Parametric singularities should be avoided, because they are likely to cause problems. Surface singularities that interfere with ACIS topological entities must not exist.

ACIS correctly handles faces that span the seam(s) of a periodic surface, but not those that form a complete band around the (distorted) cylinder or torus.

No assumption is made about the relationship between parameter values and object space distances, and parameterization is transformation-independent. Nevertheless, it is advantageous for the parameterization to be as homogeneous as possible, because various iterative processes are likely to be more reliable and faster. In addition, it is advantageous for the parameterization in the two directions be of similar scale.

## Surface Sense

When dealing with surfaces there are only two senses that must be taken into account. A FACE may be reversed with respect to its underlying surface, and a spline may be reversed with respect to its spl_sur. The latter reversal also implies that a spline may be reversed with respect to its underlying bs3_surface.

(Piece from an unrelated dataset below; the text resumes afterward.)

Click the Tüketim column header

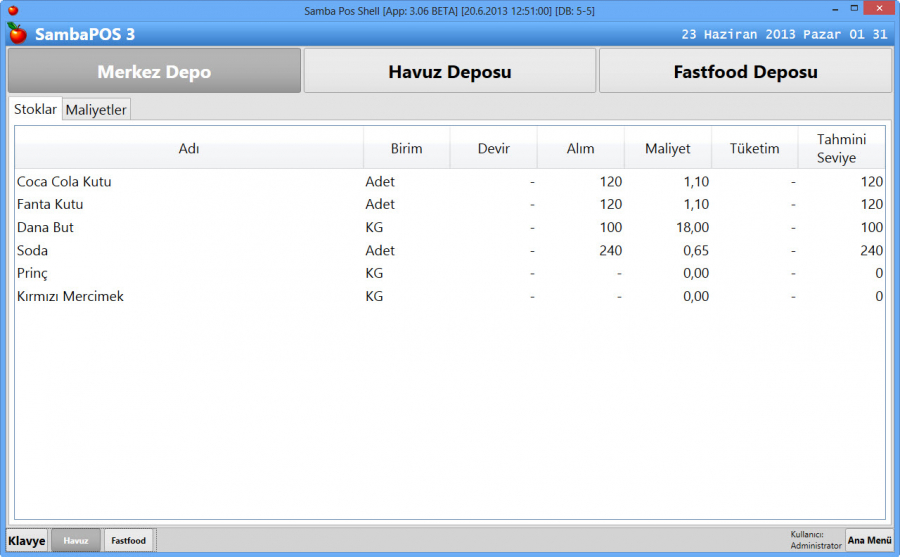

The reversal flag in a FACE specifies whether the FACE's normal is in the same direction as the underlying surface's normal, or in the opposite direction. The reversal flag does not affect the parameterization of the FACE. (As explained in Curve Sense, the reversal flag in an EDGE does affect the parameterization of EDGEs with respect to their underlying curves.) The simplest way to determine the normal of a FACE at a given point is by calling sg_get_face_normal.

The reversal flag in a spline implies that if you are obtaining a normal by evaluating its underlying bs3_surface, you may have to reverse the direction of the normal based upon the value of the reversal flag. (Typically, you do not evaluate a bs3_surface directly.) You must also be aware of this reversal flag if you set or modify the definition of a bs3_surface.

## B-spline Surface Interface

The Spline Interface is low-level functionality that models complex curves, and surfaces using B-splines. It contains utilities for construction, manipulation, evaluation, querying, and destruction of NURBS surfaces which appear in ACIS as bs3_surfaces.

The spline interface functions form a subset of the Direct Interface (DI) functions. The spline functions are implemented in the Kernel Component (KERN), and have names that begin with the following string:

• bs3_surface_* : Operate on 3D B-spline surfaces.